Rewrite only the part of the items below that opens with the line containing "Given: Click the Cut scissors toolbar icon" and closes with the line containing "Screen dimensions: 1082x475", replacing "Screen dimensions" with "Display size" and changing nothing else.

> Dataset content:
— start —
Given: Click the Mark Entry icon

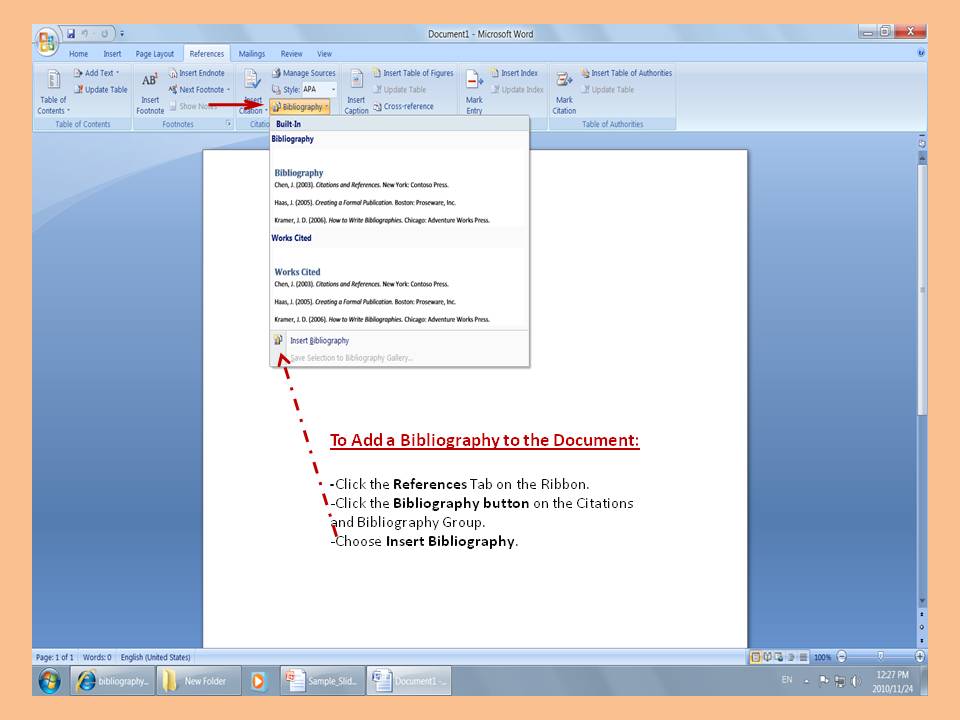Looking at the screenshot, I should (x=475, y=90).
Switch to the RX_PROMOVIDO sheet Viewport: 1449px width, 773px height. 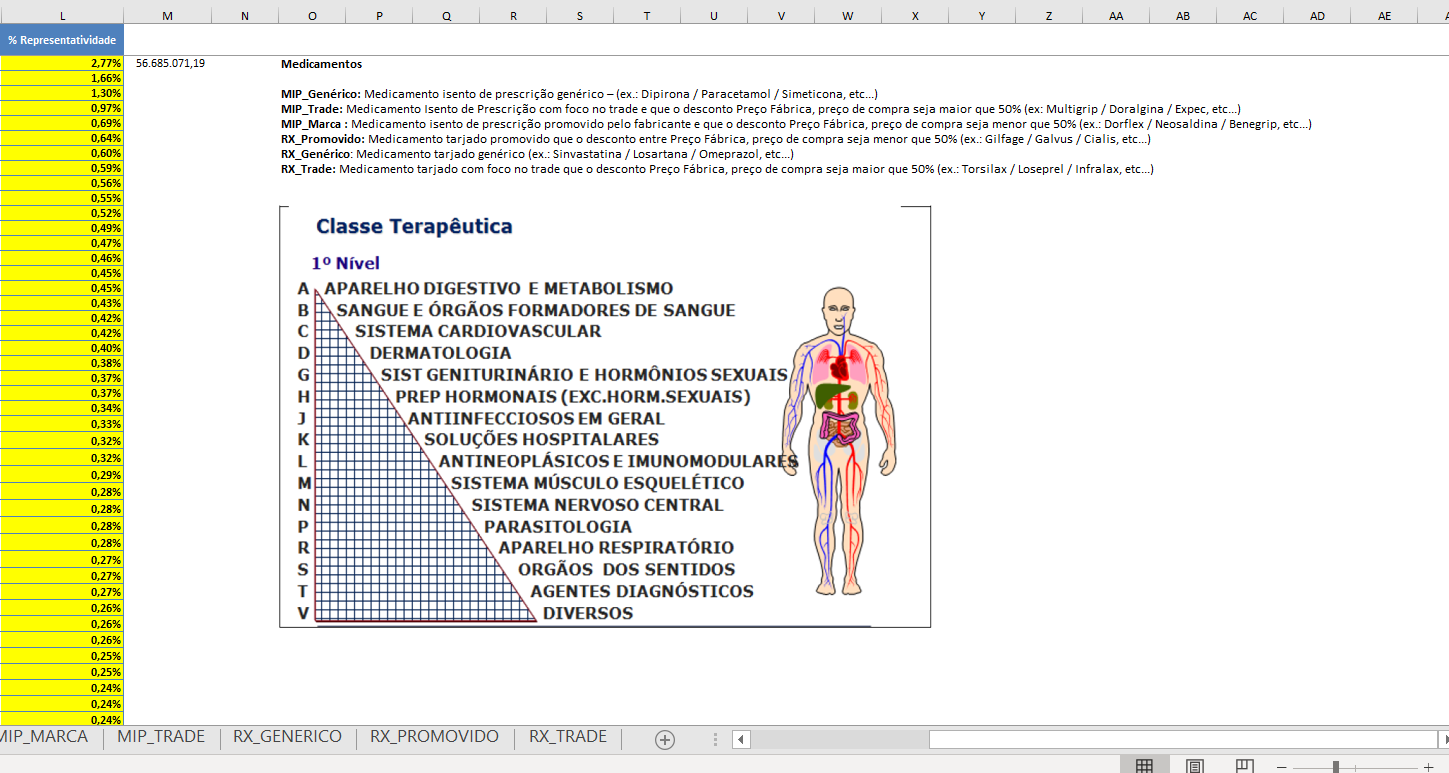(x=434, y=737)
— end —
— start —
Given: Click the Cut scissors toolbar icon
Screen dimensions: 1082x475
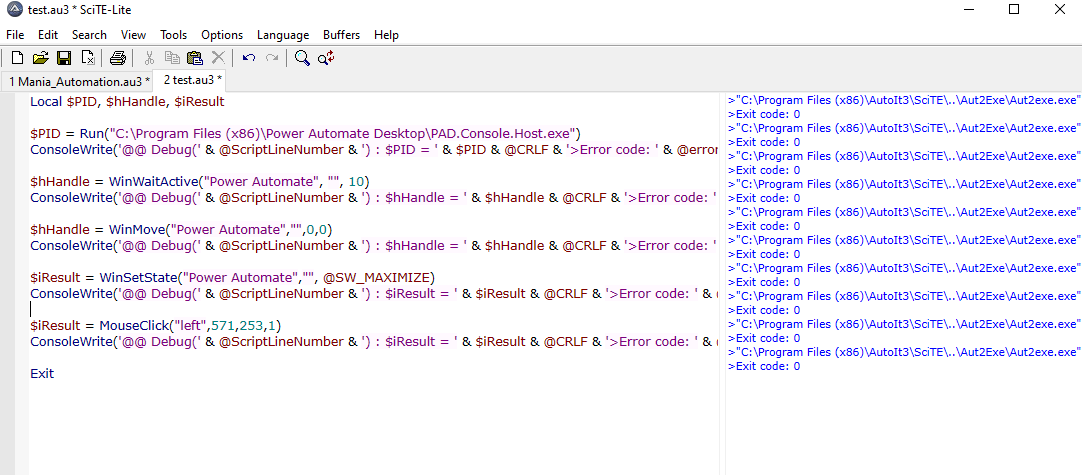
— end —
> The result:
Given: Click the Cut scissors toolbar icon
Display size: 1082x475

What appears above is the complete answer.